§ **Task goal**:
This exercise asks for the entries below to be printed exactly.

(Dataset excerpts)
■ ■ ■
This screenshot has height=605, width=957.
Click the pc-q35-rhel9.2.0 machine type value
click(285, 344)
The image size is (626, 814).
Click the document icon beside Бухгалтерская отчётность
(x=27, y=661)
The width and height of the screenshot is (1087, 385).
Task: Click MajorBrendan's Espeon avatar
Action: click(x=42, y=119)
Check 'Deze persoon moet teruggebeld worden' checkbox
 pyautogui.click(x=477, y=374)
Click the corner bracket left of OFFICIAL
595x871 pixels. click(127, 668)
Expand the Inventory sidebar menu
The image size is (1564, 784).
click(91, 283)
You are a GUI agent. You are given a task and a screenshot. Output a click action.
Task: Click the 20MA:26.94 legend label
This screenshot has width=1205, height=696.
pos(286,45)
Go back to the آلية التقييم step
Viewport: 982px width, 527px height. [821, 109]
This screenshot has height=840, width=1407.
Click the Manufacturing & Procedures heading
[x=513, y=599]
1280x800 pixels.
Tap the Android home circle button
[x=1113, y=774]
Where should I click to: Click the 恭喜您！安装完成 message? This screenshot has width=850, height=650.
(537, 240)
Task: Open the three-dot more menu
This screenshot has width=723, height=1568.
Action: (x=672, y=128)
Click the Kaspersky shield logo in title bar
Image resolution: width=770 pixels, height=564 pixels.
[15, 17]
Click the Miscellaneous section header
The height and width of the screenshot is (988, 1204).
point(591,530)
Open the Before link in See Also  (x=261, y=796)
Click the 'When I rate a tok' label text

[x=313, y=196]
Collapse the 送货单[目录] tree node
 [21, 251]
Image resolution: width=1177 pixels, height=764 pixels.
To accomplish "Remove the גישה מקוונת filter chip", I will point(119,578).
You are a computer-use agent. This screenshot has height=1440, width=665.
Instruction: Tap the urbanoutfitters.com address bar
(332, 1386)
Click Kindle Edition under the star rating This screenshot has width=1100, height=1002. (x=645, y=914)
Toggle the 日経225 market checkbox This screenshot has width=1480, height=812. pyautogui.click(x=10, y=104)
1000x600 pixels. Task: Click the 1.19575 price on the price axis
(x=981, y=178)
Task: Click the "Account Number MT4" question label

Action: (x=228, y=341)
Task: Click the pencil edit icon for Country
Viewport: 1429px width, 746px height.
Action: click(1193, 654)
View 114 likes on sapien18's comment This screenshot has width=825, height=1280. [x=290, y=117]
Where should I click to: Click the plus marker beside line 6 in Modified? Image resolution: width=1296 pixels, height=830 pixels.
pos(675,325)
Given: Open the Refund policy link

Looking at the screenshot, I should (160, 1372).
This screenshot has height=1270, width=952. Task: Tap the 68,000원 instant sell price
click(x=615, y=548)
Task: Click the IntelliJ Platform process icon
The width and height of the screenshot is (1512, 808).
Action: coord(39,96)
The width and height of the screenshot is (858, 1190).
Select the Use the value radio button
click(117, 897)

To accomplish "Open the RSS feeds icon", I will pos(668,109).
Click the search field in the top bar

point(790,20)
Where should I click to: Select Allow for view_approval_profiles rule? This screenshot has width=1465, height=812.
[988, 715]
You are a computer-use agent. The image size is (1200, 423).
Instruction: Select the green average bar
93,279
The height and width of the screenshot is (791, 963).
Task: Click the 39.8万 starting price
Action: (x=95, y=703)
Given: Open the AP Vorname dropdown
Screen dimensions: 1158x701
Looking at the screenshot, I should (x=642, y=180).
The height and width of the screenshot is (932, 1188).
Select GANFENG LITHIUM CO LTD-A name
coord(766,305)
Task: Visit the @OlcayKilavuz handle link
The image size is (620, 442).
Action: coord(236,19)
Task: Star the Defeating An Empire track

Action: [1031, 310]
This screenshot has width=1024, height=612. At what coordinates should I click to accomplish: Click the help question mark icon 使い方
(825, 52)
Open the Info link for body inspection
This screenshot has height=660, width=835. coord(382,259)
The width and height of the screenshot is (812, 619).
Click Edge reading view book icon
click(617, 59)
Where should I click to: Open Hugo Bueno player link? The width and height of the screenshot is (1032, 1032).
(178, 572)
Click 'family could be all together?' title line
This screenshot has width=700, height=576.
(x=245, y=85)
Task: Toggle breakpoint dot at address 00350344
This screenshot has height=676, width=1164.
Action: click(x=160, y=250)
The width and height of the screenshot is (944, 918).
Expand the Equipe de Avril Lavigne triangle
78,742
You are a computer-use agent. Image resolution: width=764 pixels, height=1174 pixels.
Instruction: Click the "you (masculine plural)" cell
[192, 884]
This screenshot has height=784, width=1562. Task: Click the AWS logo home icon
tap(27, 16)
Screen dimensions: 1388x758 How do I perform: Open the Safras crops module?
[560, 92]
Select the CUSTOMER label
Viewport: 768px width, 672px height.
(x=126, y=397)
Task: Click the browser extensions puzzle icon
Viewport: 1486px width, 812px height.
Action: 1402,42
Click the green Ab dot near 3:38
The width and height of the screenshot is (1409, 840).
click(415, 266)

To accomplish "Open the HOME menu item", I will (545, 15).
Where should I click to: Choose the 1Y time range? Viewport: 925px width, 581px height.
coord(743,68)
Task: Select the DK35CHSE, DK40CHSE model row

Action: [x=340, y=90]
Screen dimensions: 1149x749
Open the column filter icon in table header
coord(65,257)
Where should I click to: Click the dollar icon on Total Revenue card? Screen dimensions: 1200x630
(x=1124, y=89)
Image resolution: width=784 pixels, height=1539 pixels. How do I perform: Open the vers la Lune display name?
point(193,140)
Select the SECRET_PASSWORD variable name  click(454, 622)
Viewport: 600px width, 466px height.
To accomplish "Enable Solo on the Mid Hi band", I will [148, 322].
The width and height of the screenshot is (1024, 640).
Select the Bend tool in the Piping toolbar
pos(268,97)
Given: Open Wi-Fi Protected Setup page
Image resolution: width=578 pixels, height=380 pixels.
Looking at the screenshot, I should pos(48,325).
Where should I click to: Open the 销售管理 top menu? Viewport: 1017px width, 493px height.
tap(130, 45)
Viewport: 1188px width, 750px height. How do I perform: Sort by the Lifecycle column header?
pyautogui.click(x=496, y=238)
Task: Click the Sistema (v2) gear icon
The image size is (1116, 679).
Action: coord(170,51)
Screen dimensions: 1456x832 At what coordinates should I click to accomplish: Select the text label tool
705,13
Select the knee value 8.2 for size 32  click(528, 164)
■ ■ ■
§ **The answer**:
This screenshot has height=605, width=957.
Click the pc-q35-rhel9.2.0 machine type value
click(285, 344)
The image size is (626, 814).
Click the document icon beside Бухгалтерская отчётность
(x=27, y=661)
The width and height of the screenshot is (1087, 385).
Task: Click MajorBrendan's Espeon avatar
Action: click(x=42, y=119)
Check 'Deze persoon moet teruggebeld worden' checkbox
 pyautogui.click(x=477, y=374)
Click the corner bracket left of OFFICIAL
595x871 pixels. click(127, 668)
Expand the Inventory sidebar menu
The image size is (1564, 784).
click(91, 283)
You are a GUI agent. You are given a task and a screenshot. Output a click action.
Task: Click the 20MA:26.94 legend label
This screenshot has width=1205, height=696.
pos(286,45)
Go back to the آلية التقييم step
Viewport: 982px width, 527px height. [821, 109]
This screenshot has height=840, width=1407.
Click the Manufacturing & Procedures heading
[x=513, y=599]
1280x800 pixels.
Tap the Android home circle button
[x=1113, y=774]
Where should I click to: Click the 恭喜您！安装完成 message? This screenshot has width=850, height=650.
(537, 240)
Task: Open the three-dot more menu
This screenshot has width=723, height=1568.
Action: (x=672, y=128)
Click the Kaspersky shield logo in title bar
Image resolution: width=770 pixels, height=564 pixels.
[15, 17]
Click the Miscellaneous section header
The height and width of the screenshot is (988, 1204).
point(591,530)
Open the Before link in See Also  (x=261, y=796)
Click the 'When I rate a tok' label text

[x=313, y=196]
Collapse the 送货单[目录] tree node
 [21, 251]
Image resolution: width=1177 pixels, height=764 pixels.
To accomplish "Remove the גישה מקוונת filter chip", I will point(119,578).
You are a computer-use agent. This screenshot has height=1440, width=665.
Instruction: Tap the urbanoutfitters.com address bar
(332, 1386)
Click Kindle Edition under the star rating This screenshot has width=1100, height=1002. (x=645, y=914)
Toggle the 日経225 market checkbox This screenshot has width=1480, height=812. pyautogui.click(x=10, y=104)
1000x600 pixels. Task: Click the 1.19575 price on the price axis
(x=981, y=178)
Task: Click the "Account Number MT4" question label

Action: (x=228, y=341)
Task: Click the pencil edit icon for Country
Viewport: 1429px width, 746px height.
Action: click(1193, 654)
View 114 likes on sapien18's comment This screenshot has width=825, height=1280. [x=290, y=117]
Where should I click to: Click the plus marker beside line 6 in Modified? Image resolution: width=1296 pixels, height=830 pixels.
pos(675,325)
Given: Open the Refund policy link

Looking at the screenshot, I should (160, 1372).
This screenshot has height=1270, width=952. Task: Tap the 68,000원 instant sell price
click(x=615, y=548)
Task: Click the IntelliJ Platform process icon
The width and height of the screenshot is (1512, 808).
Action: coord(39,96)
The width and height of the screenshot is (858, 1190).
Select the Use the value radio button
click(117, 897)

To accomplish "Open the RSS feeds icon", I will pos(668,109).
Click the search field in the top bar

point(790,20)
Where should I click to: Select Allow for view_approval_profiles rule? This screenshot has width=1465, height=812.
[988, 715]
You are a computer-use agent. The image size is (1200, 423).
Instruction: Select the green average bar
93,279
The height and width of the screenshot is (791, 963).
Task: Click the 39.8万 starting price
Action: (x=95, y=703)
Given: Open the AP Vorname dropdown
Screen dimensions: 1158x701
Looking at the screenshot, I should (x=642, y=180).
The height and width of the screenshot is (932, 1188).
Select GANFENG LITHIUM CO LTD-A name
coord(766,305)
Task: Visit the @OlcayKilavuz handle link
The image size is (620, 442).
Action: coord(236,19)
Task: Star the Defeating An Empire track

Action: [1031, 310]
This screenshot has width=1024, height=612. At what coordinates should I click to accomplish: Click the help question mark icon 使い方
(825, 52)
Open the Info link for body inspection
This screenshot has height=660, width=835. coord(382,259)
The width and height of the screenshot is (812, 619).
Click Edge reading view book icon
click(617, 59)
Where should I click to: Open Hugo Bueno player link? The width and height of the screenshot is (1032, 1032).
(178, 572)
Click 'family could be all together?' title line
This screenshot has width=700, height=576.
(x=245, y=85)
Task: Toggle breakpoint dot at address 00350344
This screenshot has height=676, width=1164.
Action: click(x=160, y=250)
The width and height of the screenshot is (944, 918).
Expand the Equipe de Avril Lavigne triangle
78,742
You are a computer-use agent. Image resolution: width=764 pixels, height=1174 pixels.
Instruction: Click the "you (masculine plural)" cell
[192, 884]
This screenshot has height=784, width=1562. Task: Click the AWS logo home icon
tap(27, 16)
Screen dimensions: 1388x758 How do I perform: Open the Safras crops module?
[560, 92]
Select the CUSTOMER label
Viewport: 768px width, 672px height.
(x=126, y=397)
Task: Click the browser extensions puzzle icon
Viewport: 1486px width, 812px height.
Action: 1402,42
Click the green Ab dot near 3:38
The width and height of the screenshot is (1409, 840).
click(415, 266)

To accomplish "Open the HOME menu item", I will (545, 15).
Where should I click to: Choose the 1Y time range? Viewport: 925px width, 581px height.
coord(743,68)
Task: Select the DK35CHSE, DK40CHSE model row

Action: [x=340, y=90]
Screen dimensions: 1149x749
Open the column filter icon in table header
coord(65,257)
Where should I click to: Click the dollar icon on Total Revenue card? Screen dimensions: 1200x630
(x=1124, y=89)
Image resolution: width=784 pixels, height=1539 pixels. How do I perform: Open the vers la Lune display name?
point(193,140)
Select the SECRET_PASSWORD variable name  click(454, 622)
Viewport: 600px width, 466px height.
To accomplish "Enable Solo on the Mid Hi band", I will [148, 322].
The width and height of the screenshot is (1024, 640).
Select the Bend tool in the Piping toolbar
pos(268,97)
Given: Open Wi-Fi Protected Setup page
Image resolution: width=578 pixels, height=380 pixels.
Looking at the screenshot, I should pos(48,325).
Where should I click to: Open the 销售管理 top menu? Viewport: 1017px width, 493px height.
tap(130, 45)
Viewport: 1188px width, 750px height. How do I perform: Sort by the Lifecycle column header?
pyautogui.click(x=496, y=238)
Task: Click the Sistema (v2) gear icon
The image size is (1116, 679).
Action: coord(170,51)
Screen dimensions: 1456x832 At what coordinates should I click to accomplish: Select the text label tool
705,13
Select the knee value 8.2 for size 32  click(528, 164)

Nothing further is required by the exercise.